* [ENTRIES]
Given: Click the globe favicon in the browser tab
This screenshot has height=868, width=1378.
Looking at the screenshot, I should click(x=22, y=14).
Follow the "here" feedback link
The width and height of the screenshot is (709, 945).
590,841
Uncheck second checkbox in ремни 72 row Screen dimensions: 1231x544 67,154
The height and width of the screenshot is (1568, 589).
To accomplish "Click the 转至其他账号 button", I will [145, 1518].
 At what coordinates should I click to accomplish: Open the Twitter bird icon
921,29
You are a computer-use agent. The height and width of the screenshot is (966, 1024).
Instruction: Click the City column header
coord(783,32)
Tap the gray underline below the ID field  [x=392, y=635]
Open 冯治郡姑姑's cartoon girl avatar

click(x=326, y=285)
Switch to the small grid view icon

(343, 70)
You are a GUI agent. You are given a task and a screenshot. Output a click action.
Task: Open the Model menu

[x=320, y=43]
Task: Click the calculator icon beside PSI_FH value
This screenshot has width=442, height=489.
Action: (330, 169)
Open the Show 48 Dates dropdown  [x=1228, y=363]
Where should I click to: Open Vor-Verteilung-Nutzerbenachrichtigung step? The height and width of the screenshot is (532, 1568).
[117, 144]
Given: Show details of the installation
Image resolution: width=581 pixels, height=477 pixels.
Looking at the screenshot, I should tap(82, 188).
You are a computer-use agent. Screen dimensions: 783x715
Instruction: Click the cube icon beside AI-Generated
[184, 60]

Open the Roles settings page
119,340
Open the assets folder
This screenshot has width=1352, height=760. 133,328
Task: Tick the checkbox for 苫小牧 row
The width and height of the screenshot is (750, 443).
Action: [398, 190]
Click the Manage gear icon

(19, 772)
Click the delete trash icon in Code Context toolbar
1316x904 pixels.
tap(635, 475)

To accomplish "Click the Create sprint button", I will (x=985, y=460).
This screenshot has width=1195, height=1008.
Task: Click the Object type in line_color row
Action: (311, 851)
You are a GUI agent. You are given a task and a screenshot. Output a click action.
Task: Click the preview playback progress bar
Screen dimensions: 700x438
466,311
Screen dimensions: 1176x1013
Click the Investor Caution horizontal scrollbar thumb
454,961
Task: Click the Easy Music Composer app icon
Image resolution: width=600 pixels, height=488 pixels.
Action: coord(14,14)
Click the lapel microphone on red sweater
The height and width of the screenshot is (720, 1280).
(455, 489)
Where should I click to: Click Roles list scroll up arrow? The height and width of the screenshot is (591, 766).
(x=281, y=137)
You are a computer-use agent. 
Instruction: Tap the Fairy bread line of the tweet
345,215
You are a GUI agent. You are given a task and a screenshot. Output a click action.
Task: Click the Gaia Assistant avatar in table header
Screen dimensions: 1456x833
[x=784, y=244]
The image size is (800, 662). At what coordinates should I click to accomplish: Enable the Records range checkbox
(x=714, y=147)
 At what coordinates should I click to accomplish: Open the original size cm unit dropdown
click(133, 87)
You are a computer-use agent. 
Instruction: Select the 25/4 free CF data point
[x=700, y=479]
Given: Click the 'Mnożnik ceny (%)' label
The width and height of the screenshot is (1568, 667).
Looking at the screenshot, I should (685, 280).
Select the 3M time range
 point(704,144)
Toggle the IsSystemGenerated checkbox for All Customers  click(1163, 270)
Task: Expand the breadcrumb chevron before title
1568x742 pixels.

* [THE EXERCISE] Format the stretch from the line containing "Select the 3M time range" through the end of the rows as a JSON list of strings, one string per line, with blank lines omitted.

* [EXERCISE SOLUTION]
[
  "Select the 3M time range",
  " point(704,144)",
  "Toggle the IsSystemGenerated checkbox for All Customers  click(1163, 270)",
  "Task: Expand the breadcrumb chevron before title",
  "1568x742 pixels."
]